# Instruction 1
In the text about Jehoiachin, what did he hold in his hand when he went up onto the roof of the Temple?

# Document extract

Nebuchadnezzar returned to Daphne, and informed the Sanhedrin, who hastened from Jerusalem to meet him, that he desired the surrender of Jehoiachin. If they refused to satisfy his demand, he would destroy the Temple. When the Jewish king was told the threat of his Babylonian adversary, he mounted upon the roof of the Temple, and, holding all the keys of its chambers in his hand, he spoke thus to God: "Until now Thou didst consider us worthy of confidence, and Thou didst entrust Thy keys to us. Since Thou no longer dost esteem us trustworthy, here, take back Thy keys." He was held to his word: a hand was stretched forth from heaven, and it received the keys. (130)

Jehoiachin, good and pious, did not desire the city of Jerusalem to be exposed to peril for his sake. So he delivered himself to the Babylonian leaders, after they swore that neither city nor people should suffer harm. But the Babylonians did not keep their oath. A short while thereafter they carried into exile, not only the king, but also his mother, and ten thousand (131) of the Jewish nobility and of the great scholars. (132) This was the second attempt made by Nebuchadnezzar to deport the Jews. On taking the former king Jehoiakim captive, he had exiled three hundred of the noblest of the people, among them the prophet Ezekiel. (133)

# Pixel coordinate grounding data
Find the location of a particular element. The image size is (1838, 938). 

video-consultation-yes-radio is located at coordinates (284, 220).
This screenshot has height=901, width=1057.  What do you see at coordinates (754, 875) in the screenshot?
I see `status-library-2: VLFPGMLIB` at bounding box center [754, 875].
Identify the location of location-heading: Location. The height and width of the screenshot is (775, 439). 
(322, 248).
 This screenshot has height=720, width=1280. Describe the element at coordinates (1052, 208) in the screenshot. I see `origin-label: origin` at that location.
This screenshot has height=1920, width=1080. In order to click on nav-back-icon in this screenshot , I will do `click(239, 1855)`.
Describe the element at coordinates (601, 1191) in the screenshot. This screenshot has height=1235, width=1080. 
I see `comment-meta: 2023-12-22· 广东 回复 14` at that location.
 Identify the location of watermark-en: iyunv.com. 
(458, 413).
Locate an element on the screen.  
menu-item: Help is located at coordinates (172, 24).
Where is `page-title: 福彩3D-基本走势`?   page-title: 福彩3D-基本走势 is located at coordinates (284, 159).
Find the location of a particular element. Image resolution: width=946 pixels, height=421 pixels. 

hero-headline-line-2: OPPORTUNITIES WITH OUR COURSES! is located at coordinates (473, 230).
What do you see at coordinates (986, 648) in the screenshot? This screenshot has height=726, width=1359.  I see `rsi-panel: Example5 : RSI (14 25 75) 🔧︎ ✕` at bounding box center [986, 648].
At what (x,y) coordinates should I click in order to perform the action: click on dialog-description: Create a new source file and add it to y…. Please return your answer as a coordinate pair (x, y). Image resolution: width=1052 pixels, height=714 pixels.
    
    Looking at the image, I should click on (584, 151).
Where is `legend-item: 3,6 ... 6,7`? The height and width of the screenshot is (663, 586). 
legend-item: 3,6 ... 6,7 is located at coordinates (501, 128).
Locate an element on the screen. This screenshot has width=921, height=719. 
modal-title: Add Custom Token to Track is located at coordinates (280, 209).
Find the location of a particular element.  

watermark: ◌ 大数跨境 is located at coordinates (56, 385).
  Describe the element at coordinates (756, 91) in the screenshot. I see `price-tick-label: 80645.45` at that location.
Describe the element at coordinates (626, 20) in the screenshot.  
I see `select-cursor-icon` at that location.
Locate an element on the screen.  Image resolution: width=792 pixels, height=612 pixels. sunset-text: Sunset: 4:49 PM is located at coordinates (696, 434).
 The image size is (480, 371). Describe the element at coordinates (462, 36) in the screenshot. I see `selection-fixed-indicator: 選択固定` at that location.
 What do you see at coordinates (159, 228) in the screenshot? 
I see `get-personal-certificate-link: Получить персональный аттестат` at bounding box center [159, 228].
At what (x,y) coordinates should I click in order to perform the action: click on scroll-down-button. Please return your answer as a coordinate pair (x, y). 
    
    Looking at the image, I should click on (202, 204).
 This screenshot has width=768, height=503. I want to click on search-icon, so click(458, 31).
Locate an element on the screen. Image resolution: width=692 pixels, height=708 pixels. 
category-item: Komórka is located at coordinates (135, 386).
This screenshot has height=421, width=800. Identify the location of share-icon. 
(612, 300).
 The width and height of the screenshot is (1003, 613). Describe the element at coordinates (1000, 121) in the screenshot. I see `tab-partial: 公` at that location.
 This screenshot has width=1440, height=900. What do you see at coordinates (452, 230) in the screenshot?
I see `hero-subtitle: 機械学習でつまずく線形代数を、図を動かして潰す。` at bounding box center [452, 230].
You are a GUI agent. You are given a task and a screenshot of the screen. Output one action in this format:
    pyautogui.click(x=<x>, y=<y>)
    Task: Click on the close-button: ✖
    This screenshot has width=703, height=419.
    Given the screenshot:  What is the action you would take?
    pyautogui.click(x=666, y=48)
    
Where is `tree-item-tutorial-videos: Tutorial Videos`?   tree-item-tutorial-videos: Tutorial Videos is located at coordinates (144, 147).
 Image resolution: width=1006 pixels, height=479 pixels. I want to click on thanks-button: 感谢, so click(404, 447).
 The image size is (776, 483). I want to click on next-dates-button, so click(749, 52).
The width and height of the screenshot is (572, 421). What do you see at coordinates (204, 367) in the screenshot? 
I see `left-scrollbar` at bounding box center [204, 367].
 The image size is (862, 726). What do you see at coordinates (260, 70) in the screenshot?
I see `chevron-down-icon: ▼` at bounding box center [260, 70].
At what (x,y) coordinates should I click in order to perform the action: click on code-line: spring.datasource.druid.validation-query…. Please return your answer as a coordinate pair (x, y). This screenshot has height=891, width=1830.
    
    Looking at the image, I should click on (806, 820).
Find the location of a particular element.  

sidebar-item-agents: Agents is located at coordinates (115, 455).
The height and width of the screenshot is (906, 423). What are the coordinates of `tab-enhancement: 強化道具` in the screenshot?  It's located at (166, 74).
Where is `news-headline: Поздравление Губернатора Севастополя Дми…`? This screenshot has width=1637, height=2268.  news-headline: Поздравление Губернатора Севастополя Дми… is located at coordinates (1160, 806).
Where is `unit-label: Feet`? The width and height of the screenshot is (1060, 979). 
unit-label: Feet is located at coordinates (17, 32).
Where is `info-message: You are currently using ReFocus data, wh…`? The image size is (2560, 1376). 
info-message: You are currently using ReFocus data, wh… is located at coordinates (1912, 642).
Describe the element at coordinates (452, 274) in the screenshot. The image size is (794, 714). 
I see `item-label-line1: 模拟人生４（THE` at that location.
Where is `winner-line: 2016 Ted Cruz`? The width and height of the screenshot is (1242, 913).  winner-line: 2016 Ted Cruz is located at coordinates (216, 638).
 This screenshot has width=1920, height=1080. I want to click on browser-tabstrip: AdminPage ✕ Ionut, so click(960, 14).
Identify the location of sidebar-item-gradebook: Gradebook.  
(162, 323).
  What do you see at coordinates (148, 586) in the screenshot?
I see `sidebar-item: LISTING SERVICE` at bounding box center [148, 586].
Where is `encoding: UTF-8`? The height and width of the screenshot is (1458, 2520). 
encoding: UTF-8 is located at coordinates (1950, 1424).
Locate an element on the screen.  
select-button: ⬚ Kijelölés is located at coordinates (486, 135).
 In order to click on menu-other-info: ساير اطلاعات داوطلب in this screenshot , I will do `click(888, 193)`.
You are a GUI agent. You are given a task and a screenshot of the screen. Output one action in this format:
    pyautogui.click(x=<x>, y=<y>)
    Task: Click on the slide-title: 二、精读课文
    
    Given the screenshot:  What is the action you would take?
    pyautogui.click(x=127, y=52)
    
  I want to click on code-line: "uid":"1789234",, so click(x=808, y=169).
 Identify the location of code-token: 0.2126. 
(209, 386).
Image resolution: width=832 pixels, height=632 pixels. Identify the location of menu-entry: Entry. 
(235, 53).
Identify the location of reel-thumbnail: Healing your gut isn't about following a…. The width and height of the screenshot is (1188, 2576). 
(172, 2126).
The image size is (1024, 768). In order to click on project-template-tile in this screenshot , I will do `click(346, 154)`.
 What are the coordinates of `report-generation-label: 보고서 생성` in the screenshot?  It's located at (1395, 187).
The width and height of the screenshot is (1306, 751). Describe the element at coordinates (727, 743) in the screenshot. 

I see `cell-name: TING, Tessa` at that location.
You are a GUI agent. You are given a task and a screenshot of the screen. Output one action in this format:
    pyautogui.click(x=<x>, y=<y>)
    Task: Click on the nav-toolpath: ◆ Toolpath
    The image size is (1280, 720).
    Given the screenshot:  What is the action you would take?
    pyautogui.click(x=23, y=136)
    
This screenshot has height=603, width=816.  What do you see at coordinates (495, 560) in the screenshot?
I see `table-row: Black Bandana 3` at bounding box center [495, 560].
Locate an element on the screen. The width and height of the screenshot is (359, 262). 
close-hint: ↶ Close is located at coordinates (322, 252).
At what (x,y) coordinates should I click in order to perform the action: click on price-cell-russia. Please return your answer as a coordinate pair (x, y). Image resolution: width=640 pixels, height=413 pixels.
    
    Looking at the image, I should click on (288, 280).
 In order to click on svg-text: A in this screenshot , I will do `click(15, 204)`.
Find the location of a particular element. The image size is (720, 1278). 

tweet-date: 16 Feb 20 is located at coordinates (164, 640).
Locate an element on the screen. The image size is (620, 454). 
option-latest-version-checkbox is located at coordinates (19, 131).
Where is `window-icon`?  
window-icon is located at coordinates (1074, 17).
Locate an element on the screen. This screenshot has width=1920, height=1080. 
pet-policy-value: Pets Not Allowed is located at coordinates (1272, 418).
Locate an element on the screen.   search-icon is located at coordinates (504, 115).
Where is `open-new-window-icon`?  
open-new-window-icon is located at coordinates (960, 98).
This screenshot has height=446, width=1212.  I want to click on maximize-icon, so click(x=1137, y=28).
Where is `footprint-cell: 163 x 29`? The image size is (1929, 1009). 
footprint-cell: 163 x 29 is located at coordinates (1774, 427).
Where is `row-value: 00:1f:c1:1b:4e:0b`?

# Instruction 2
Recast part of the records as a Markdown table with columns Nr and Line, one row per line and blank lines left out. Begin at the line that has "is (1929, 1009)." and stop after the last line of the records.

# Written response 1
He held all the keys of the Temple's chambers.

# Written response 2
| Nr | Line |
|---|---|
| 1 | Where is `footprint-cell: 163 x 29`? The image size is (1929, 1009).  |
| 2 | footprint-cell: 163 x 29 is located at coordinates (1774, 427). |
| 3 | Where is `row-value: 00:1f:c1:1b:4e:0b`? |